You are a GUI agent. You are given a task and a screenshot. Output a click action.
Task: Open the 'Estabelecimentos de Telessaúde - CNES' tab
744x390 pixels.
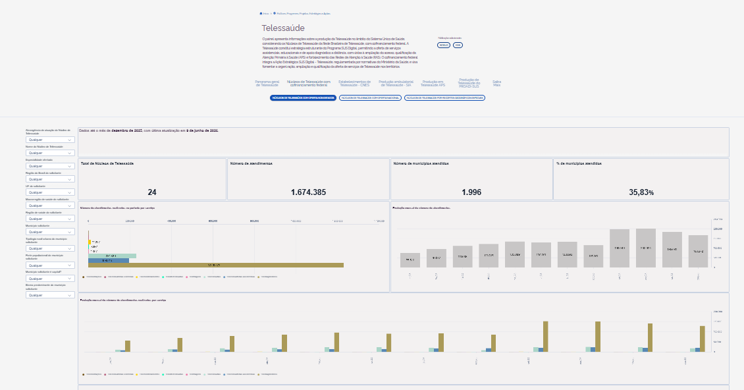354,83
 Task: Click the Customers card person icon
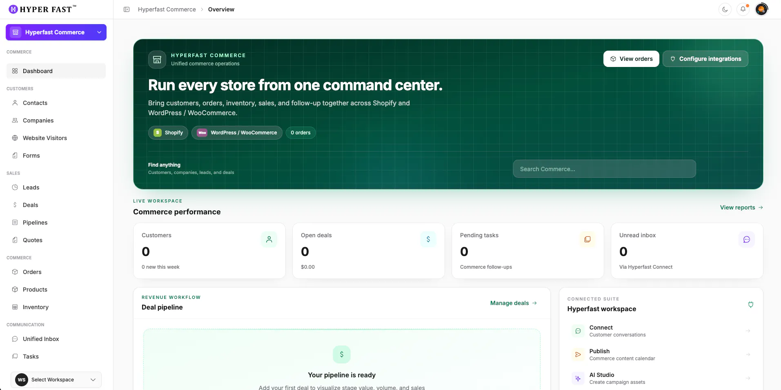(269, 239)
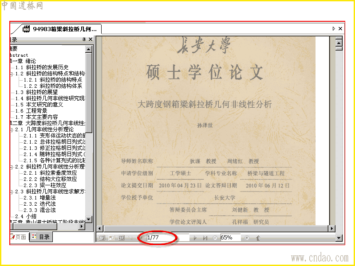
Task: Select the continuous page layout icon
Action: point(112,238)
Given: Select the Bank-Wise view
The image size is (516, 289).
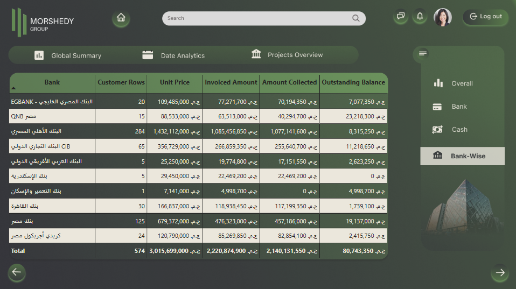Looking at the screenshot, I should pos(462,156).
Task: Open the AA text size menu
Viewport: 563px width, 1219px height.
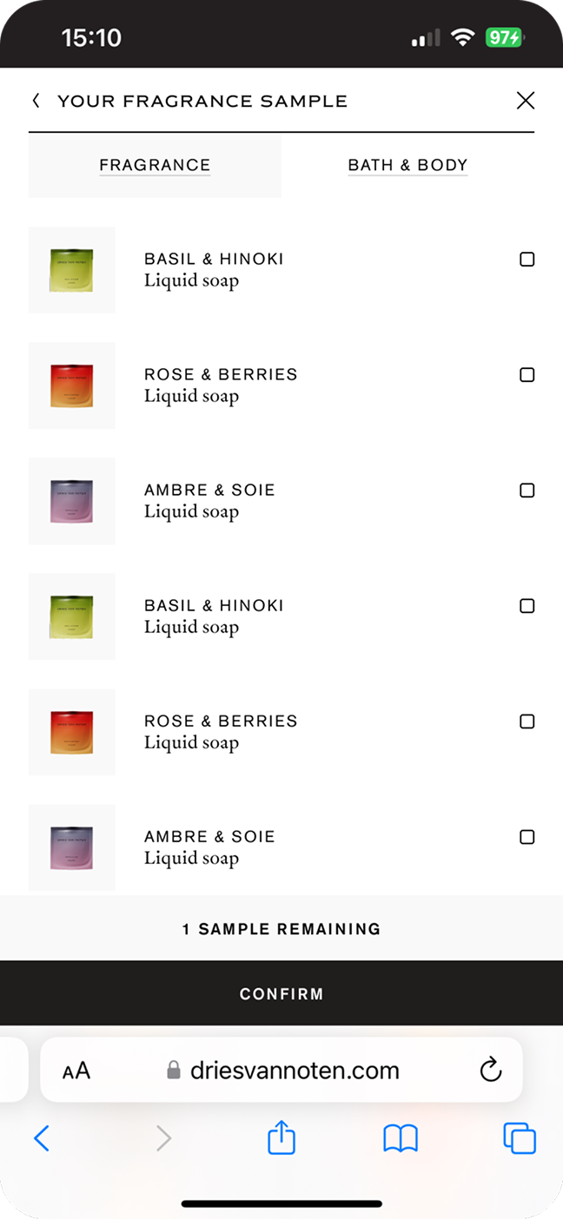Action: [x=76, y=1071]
.....
YOUR OBJECTIVE: Reproduce every line of the records above verbatim, leaving out the pictures.

REPLY TO THE TASK:
You are a GUI agent. You are given a task and a screenshot. Output a click action.
Task: Open the 'Estabelecimentos de Telessaúde - CNES' tab
744x390 pixels.
354,83
 Task: Click the Customers card person icon
(269, 239)
Task: Select the continuous page layout icon
Action: point(112,238)
Given: Select the Bank-Wise view
The image size is (516, 289).
Looking at the screenshot, I should pos(462,156).
Task: Open the AA text size menu
Viewport: 563px width, 1219px height.
Action: [x=76, y=1071]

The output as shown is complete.